Thursday, January 7, 2016

Exploring Metadata Locks with gdb - How One Can Use This?

In the previous post in this series I've concluded that metadata locks are acquired in "batches" and the function that implements this is called MDL_context::acquire_locks. Let's check quickly what it does to confirm where wait for metadata lock really happens. We need this to proceed finally from studying what locks are set and when (this is a long and complicated topic to spend time on out of general interest) to more practical topic: how to find the session that holds the blocking metadata lock in MySQL versions before 5.7.x.

I'll continue to use Percona Server 5.6.27 for now, just because I have it installed and have a source code at hand. So, MDL_context class is defined in sql/mdl.h file as follows:

/**
  Context of the owner of metadata locks. I.e. each server
  connection has such a context.
*/

class MDL_context
{
public:
  typedef I_P_List<MDL_ticket,
                   I_P_List_adapter<MDL_ticket,
                                    &MDL_ticket::next_in_context,
                                    &MDL_ticket::prev_in_context> >
          Ticket_list;

  typedef Ticket_list::Iterator Ticket_iterator;

  MDL_context();
...

  bool try_acquire_lock(MDL_request *mdl_request);
  bool acquire_lock(MDL_request *mdl_request, ulong lock_wait_timeout);
  bool acquire_locks(MDL_request_list *requests, ulong lock_wait_timeout);
...

  unsigned long get_lock_owner(MDL_key *mdl_key);...
private:
  THD *get_thd() const { return m_owner->get_thd(); }...

};

I've highlighted some of the functions that we may use later. Now, this is how MDL_context::aquire_locks() implementation looks like in mdl.cc:

/**
  Acquire exclusive locks. There must be no granted locks in the
  context.

  This is a replacement of lock_table_names(). It is used in
  RENAME, DROP and other DDL SQL statements.

  @param  mdl_requests  List of requests for locks to be acquired.

  @param lock_wait_timeout  Seconds to wait before timeout.

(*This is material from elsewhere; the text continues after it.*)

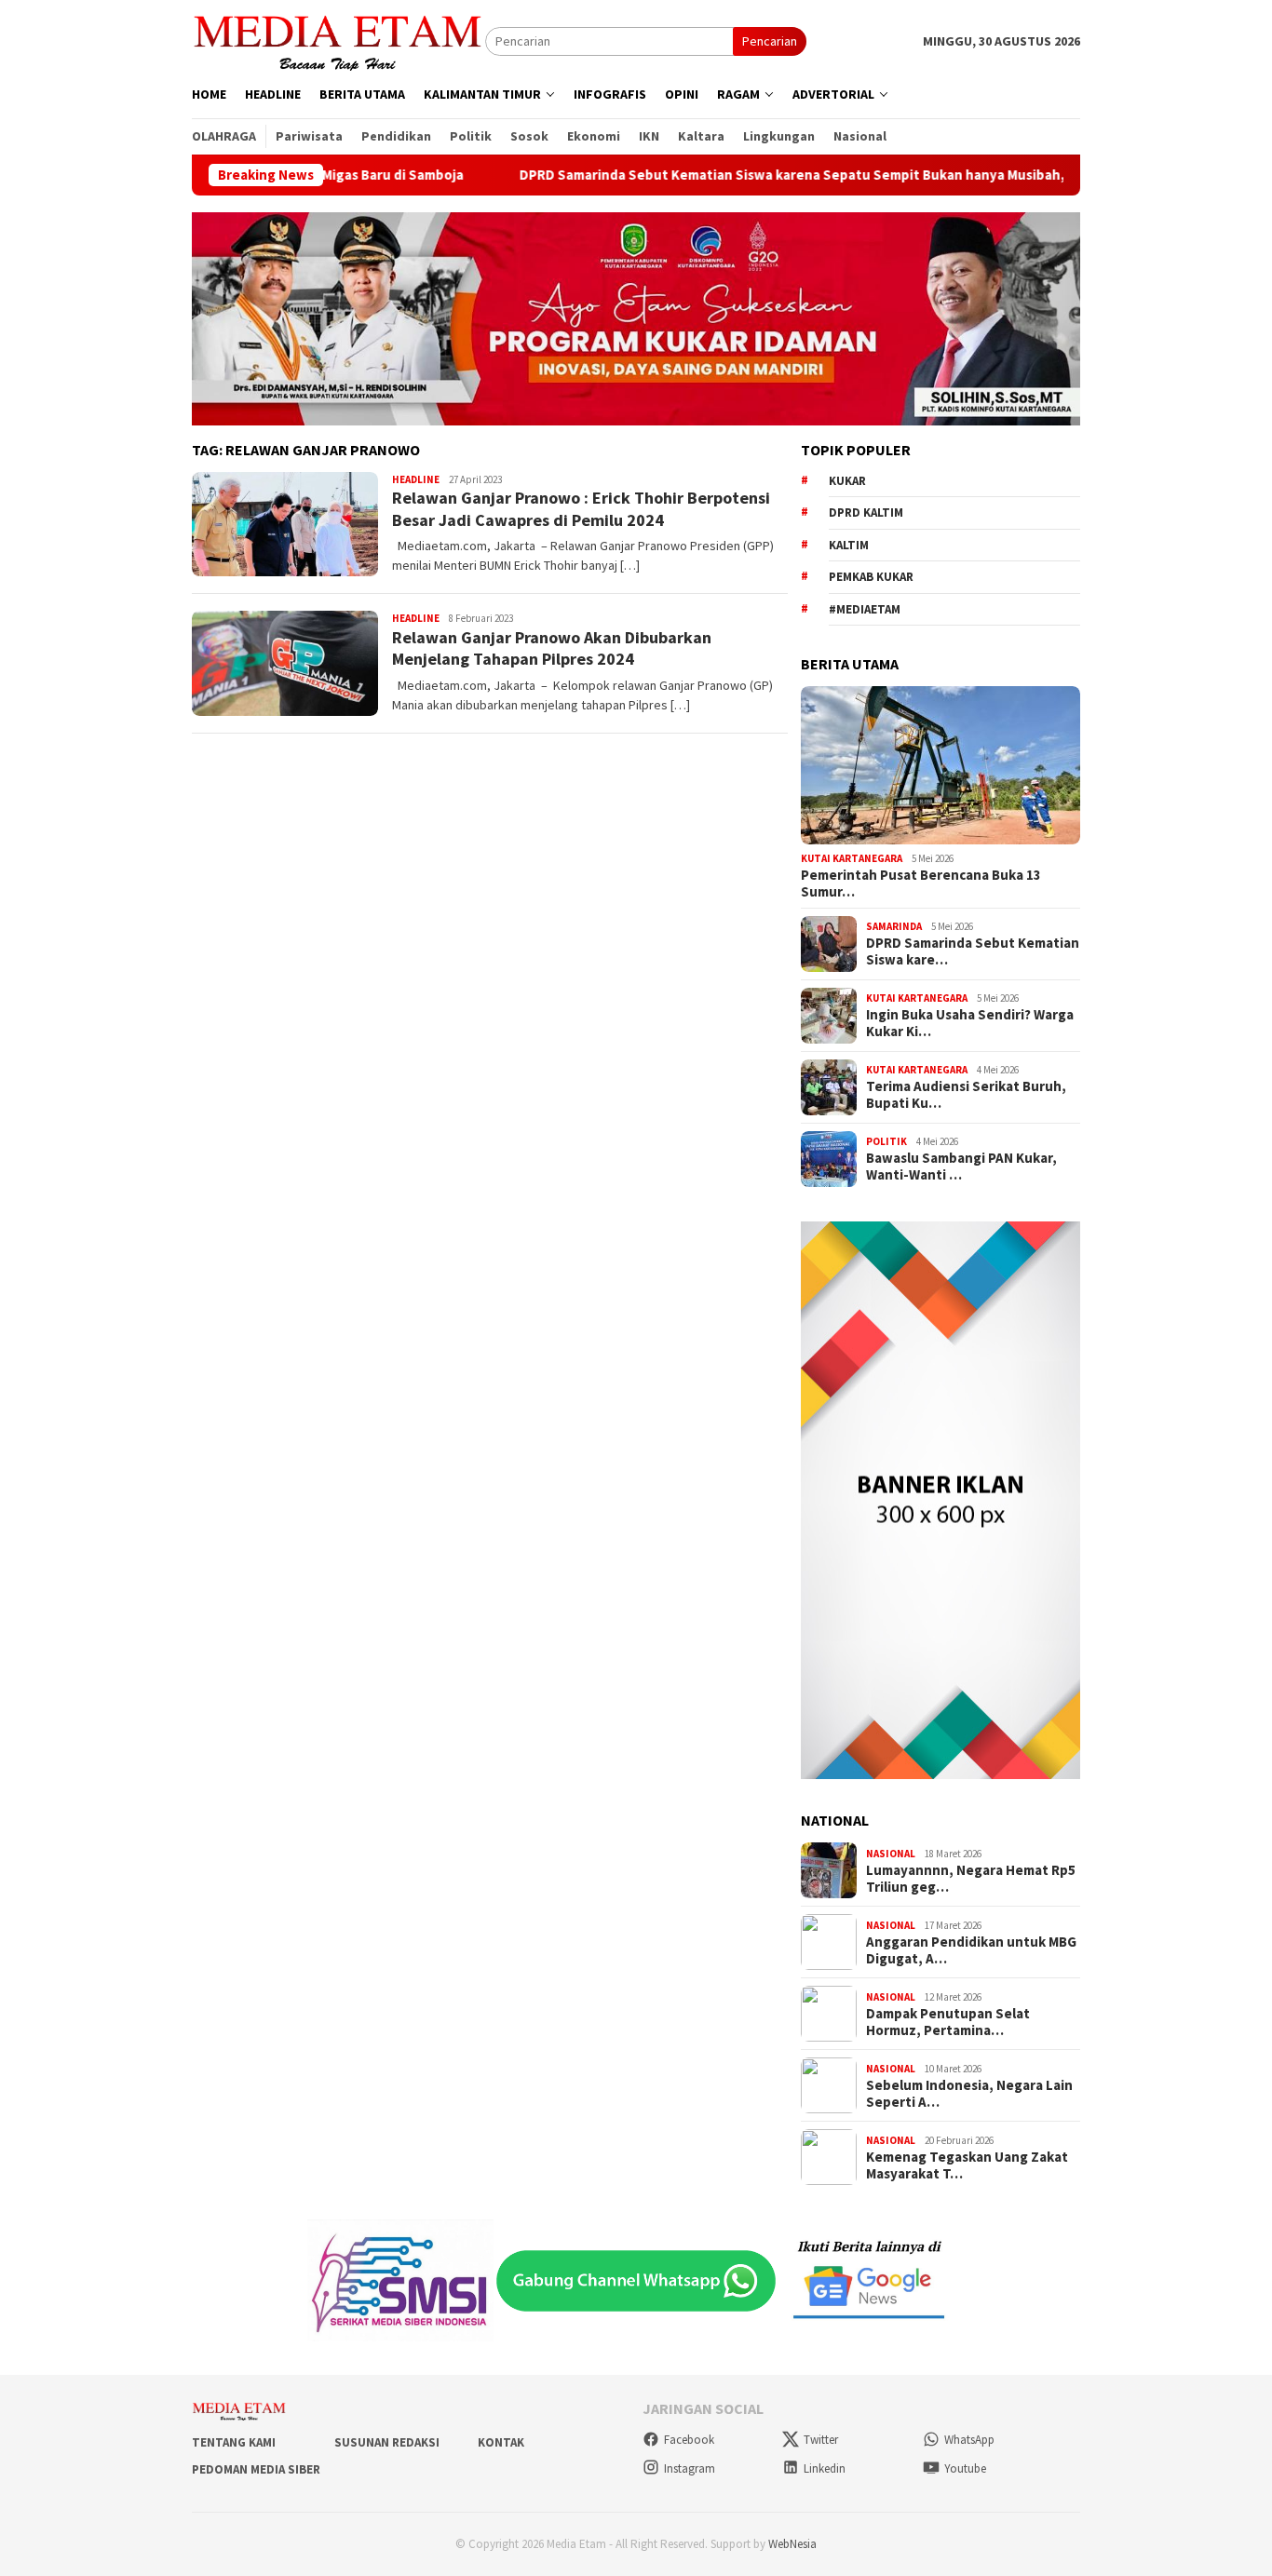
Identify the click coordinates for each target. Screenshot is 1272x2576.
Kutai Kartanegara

  @note The list of requests should not contain non-exclusive lock requests.
        There should not be any acquired locks in the context.

  @note Assumes that one already owns scoped intention exclusive lock.

  @retval FALSE  Success
  @retval TRUE   Failure
*/

bool MDL_context::acquire_locks(MDL_request_list *mdl_requests,
                                ulong lock_wait_timeout)
{

...
  for (p_req= sort_buf; p_req < sort_buf + req_count; p_req++)
  {
    if (acquire_lock(*p_req, lock_wait_timeout))
      goto err;
  }
  my_free(sort_buf);
  return FALSE;

err:
  /*
    Release locks we have managed to acquire so far.
    Use rollback_to_savepoint() since there may be duplicate
    requests that got assigned the same ticket.
  */
  rollback_to_savepoint(mdl_svp);
  /* Reset lock requests back to its initial state. */
...

  my_free(sort_buf);
  return TRUE;
}


Comments make me think that for some metadata locks we may see some different function called, but let's deal with exclusive ones for now, those that can be blocked. Now, the MDL_context::aquire_lock() we eventually call for each request:

/**
  Acquire one lock with waiting for conflicting locks to go away if needed.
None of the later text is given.